Mind Trap aus Osnabrück

 Acoustic-Indie Band im Porträt

Mind Trap aus Osnabrück; Credit: Katharina Kessler

Mind Trap aus Osnabrück; Credit: Katharina Kessler

Für die heutige Band am Freitag begeben wir uns nach Osnabrück um euch Mind Trap vorzustellen. Sie machen liebevollen Acoustic-Indie und wir vom Soundkartell stellen sie euch hier näher vor.
Mind Trap kommen aus Osnabrück und stellen als Trio eine bis hierhin gewöhnliche Band dar. Doch hören wir genauer hin, kristallisiert sich ein ganz besonderer Sound heraus, den wir so schnell nicht vergessen können. Welche Songs sich dazu noch zu ihrer offiziellen Vorankündigung von “Behind This Pair Of Eyes” hinzugesellen werden, stellt sich im Sommer heraus.
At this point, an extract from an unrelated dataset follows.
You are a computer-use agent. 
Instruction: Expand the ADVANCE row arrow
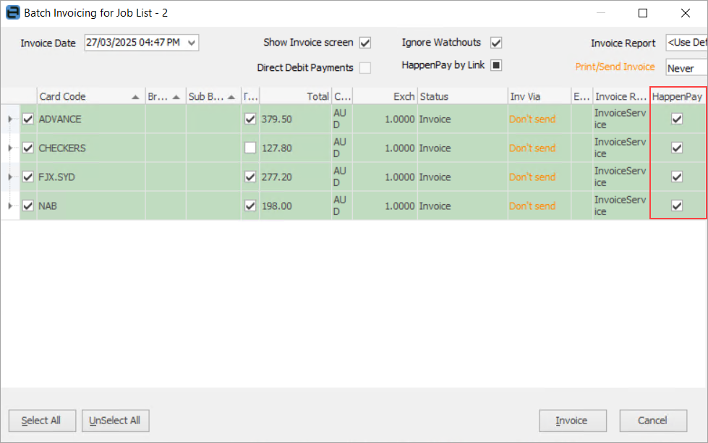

Dann nämlich erscheint ihr Debütalbum und dann gilt es auch für die Band den Süden Deutschlands über Konzerte für sich zu gewinnen. Das könnte ihnen erstaunlich leicht gelingen, denn sie produzieren Musik, die wir eben nicht hinter jeder Sofaecke vorfinden.

2012 haben sie dabei mit ihrer Debüt-EP ein erstes Zeichen gesetzt und bis dahin ist das alles ein Produkt aus eigener Hand. Das Artwork wurde beispielsweise vom Drummer, welcher Kunst studiert selbst gestaltet.
Wichtig ist, dass sich die Mühen am Ende auch lohnen und damit ihr nun auch einen besonderen Einblick von Mind Trap bekommt, haben wir sie einige Fragen gestellt und stellen sie euch vor.
Soundkartell: In drei Sätzen: Wo kommt ihr her und wie hat alles angefangen?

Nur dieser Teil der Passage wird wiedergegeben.